I have been on reddit for just about 12 years now. Something I've noticed over time is just how hateful the place has become. A complete outrage machine. Every single sub became filled with it. I've filtered so many subreddits over the last few years, it's insane. I don't know enough about this place to be sure, but I do hope it doesn't become the same type of echo chamber of anger.
Also, I want to add something: Beware of people fetishizing the fediverse as a cure-all to all or most of Big Tech and social media's problems. Remember, the technology is rarely ever the problem, the humans are. So long as humans remain really clever apes, you are not going to solve hate speech, spam, or outrage.
In fact, it seems like outrage about Reddit is currently driving the majority of engagement on Lemmy so far, even though it's been three weeks since the API protests. Just look at all of the most upvoted posts here. Discussions about how bad Reddit is currently and how Lemmy/fediverse will save everything and make everything good. On social media, moderation is still extremely important, and from the snark and trolling I've seen here and there, I hope the mod team doesn't fall behind and I hope that the Lemmy developers create better mod tools, because if Lemmy does blow up, expect bots to show up. Expect propaganda. Expect automated trolling. All this shit hit Reddit as it got more popular.
Exactly. I honestly don't care about reddit anymore. It's frustrating opening my feed here and having a large portion of the posts and comments complain about reddit. Like who cares? I think we can all agree that we don't like the route reddit too which is why we're here. Complaining about it more isn't going to do anything.
Eh , its probably just temporary. People just had apps they've used for 10 years yanked away and it's jaring how it all went down. Of course people are going to want to talk about it.
I think a lot of it is just Schadenfreude. A lot of people sunk a lot of time into Reddit and felt betrayed when this happened. The fact that they (and I'm including myself in this) migrated here to begin with was a huge change/step for them. So it's only natural that many aren't going to be able to simply just "walk away" and never think or talk about it again. It's still fresh in people's minds and the people who it affected the most need that feeling of vindication whenever Reddit does something to screw itself up even further.
All of that to say, I get where you're coming from, but it's not going to be forever. Once everyone has had a chance to blow off their steam we will see things start to normalize again.
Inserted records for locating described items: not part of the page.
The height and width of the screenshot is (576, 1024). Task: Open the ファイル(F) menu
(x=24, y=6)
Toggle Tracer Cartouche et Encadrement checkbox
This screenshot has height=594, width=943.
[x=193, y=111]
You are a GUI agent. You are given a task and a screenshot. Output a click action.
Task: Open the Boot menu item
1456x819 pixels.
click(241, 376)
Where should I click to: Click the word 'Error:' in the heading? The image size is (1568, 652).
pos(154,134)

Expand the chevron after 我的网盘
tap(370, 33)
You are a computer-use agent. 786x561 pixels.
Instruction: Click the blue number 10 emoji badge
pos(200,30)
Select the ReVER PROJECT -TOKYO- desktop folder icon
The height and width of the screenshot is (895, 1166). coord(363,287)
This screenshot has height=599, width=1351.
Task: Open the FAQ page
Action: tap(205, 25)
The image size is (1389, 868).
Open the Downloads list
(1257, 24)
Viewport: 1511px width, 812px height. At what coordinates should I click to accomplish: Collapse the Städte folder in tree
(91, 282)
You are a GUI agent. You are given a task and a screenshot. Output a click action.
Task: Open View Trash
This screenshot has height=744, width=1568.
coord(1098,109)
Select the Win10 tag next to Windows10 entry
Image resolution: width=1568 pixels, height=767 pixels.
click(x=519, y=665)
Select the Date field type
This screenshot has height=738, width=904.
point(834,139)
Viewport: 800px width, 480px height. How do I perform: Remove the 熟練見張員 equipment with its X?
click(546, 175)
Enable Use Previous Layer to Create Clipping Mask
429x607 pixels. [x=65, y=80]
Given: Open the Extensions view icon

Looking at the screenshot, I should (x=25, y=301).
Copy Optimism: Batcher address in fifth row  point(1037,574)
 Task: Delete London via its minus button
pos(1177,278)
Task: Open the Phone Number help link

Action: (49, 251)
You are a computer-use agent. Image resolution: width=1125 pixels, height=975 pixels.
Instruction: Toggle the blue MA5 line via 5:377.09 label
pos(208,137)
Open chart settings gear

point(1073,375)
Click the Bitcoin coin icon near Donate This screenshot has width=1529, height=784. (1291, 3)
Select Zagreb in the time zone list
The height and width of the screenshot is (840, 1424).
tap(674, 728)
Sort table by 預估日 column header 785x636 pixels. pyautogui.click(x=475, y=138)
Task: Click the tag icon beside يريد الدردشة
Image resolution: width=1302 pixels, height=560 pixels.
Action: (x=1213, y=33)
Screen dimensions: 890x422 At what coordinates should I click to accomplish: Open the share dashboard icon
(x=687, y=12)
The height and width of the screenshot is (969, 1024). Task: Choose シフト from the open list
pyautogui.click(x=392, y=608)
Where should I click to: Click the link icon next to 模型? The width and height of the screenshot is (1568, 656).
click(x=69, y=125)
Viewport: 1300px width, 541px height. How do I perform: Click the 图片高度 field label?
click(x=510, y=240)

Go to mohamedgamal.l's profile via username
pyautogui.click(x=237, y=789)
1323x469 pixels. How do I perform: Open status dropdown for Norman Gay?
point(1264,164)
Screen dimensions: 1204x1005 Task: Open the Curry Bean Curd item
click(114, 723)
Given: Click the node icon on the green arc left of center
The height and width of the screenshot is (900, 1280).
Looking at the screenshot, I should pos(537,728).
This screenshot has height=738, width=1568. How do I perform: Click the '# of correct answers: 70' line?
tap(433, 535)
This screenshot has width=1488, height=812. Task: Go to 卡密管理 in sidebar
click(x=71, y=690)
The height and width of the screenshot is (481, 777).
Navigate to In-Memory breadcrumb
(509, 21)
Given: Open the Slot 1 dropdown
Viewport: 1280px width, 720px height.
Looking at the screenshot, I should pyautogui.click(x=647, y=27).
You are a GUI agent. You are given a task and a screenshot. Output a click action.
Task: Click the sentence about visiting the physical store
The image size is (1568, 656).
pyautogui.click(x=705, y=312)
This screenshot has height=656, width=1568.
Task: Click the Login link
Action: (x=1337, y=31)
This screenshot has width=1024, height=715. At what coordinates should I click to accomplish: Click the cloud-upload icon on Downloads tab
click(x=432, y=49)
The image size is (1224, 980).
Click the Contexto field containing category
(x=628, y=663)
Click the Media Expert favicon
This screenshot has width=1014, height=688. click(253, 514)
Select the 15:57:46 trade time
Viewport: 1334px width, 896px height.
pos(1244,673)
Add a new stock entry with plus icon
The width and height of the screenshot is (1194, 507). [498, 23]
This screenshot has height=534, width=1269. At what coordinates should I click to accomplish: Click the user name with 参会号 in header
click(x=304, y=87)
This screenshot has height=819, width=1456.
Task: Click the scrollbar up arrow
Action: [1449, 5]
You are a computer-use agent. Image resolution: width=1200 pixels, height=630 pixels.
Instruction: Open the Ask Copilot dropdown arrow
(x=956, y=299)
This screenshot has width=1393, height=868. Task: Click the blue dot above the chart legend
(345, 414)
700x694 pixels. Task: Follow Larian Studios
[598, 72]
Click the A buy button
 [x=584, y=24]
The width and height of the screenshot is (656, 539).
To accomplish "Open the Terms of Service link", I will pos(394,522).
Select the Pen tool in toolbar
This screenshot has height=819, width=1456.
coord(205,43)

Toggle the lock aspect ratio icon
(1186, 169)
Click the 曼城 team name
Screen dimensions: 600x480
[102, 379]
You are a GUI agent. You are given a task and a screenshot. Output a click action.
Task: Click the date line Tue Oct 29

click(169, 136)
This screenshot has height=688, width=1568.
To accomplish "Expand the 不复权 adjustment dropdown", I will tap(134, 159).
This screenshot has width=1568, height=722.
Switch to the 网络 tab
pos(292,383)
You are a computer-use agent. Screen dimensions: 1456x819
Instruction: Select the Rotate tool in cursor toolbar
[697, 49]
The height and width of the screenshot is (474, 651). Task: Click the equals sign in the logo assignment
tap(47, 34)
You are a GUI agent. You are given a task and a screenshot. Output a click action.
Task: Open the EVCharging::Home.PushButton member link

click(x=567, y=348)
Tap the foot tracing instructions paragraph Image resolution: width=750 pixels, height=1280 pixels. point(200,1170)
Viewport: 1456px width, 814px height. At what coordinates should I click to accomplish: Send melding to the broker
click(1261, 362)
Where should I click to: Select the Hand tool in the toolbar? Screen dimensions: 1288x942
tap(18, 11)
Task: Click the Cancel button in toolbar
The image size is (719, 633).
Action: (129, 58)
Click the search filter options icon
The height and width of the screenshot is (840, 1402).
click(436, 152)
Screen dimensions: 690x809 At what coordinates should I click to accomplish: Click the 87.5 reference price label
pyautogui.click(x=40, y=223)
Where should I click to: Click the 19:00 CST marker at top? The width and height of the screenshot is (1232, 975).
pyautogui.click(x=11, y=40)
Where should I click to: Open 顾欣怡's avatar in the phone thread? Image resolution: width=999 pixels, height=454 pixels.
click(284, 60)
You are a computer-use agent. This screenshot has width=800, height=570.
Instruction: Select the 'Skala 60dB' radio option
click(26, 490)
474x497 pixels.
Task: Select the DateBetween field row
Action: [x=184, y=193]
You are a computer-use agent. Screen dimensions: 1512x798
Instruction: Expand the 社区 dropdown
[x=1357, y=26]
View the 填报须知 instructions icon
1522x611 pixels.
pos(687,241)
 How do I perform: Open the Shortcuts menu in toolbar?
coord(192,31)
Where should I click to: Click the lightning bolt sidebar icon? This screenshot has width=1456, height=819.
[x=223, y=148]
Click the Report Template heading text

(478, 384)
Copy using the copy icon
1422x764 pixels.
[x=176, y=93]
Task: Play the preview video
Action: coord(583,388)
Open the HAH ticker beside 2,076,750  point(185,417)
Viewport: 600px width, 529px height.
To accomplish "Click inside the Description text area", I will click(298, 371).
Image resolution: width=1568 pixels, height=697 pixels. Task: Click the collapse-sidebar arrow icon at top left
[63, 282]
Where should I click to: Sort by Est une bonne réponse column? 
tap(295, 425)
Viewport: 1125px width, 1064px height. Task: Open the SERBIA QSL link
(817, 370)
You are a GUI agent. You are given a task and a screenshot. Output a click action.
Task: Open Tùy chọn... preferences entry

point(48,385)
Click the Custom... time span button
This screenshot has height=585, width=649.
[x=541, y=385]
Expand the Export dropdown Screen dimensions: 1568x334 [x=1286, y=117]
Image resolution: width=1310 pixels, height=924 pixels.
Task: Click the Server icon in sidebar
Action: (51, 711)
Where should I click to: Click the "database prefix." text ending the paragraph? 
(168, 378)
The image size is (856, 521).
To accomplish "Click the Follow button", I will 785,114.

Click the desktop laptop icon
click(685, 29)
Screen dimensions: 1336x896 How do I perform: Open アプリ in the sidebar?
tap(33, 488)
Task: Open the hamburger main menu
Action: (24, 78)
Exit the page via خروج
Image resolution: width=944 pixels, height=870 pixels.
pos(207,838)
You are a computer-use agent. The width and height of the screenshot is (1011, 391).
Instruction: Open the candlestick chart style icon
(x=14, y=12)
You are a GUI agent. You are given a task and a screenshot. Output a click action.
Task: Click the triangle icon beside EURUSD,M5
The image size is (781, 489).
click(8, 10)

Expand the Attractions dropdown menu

At least until Reddit finally collapses at which point that will probably be the talk of most social media platforms for some time.
To be fair, all ex-pats aside, the complete collapse of reddit would be almost inarguably noteworthy in and of itself, and I would expect there to be pretty extensive discussion of it no matter what.
The tech established and designs an interaction and presentation system humans interact with.
Human behavior may be the problem, but it's embedded in and influenced by the environment and systematic influences.
A simple voting without differentiation will always lead to people voting as agree rather than contribution worth or quality. It's designed as a mingled mixed concern.
Thanks. Somehow people are basking in the glow of potentially having found a solution to centralized social media. But here's the thing: someone has to pay for it, and someone has to moderate it.
Many Mastodon instances couldn't handle the increased load of sign-ups when Twitter crashed or malfunctioned. I see a lot of smaller Lemmy instances begging for money already even though those places aren't host to as much content as Lemmy.world does.
We need to be aware of the limitations of the fediverse too. No, it will not solve hate on the Internet because the people who self-select to be here are somehow virtuous and above the "average Redditor". You still need money and good moderation.
If i had to guess then maybe a bunch of instances could solve that with ads and selling big data (info of the users). Not that we would whant that but its the most sthealty way to do that.
Lol people have had debates about that on Mastodon for ages. The consensus is that most people are unwilling to donate anything or see ads on the instances they use. They expect hosts to keep the instance up out of the goodness of their own hearts, and many instances have shut down over the years because hosting was no longer economically sustainable for their owners even as those owners begged for donations.
Most users (especially those who just consume free software/fediverse services and contribute little else) want something to be both free and good. That means subsidized by the owner because they believe in the cause and good because of the lack of monetization.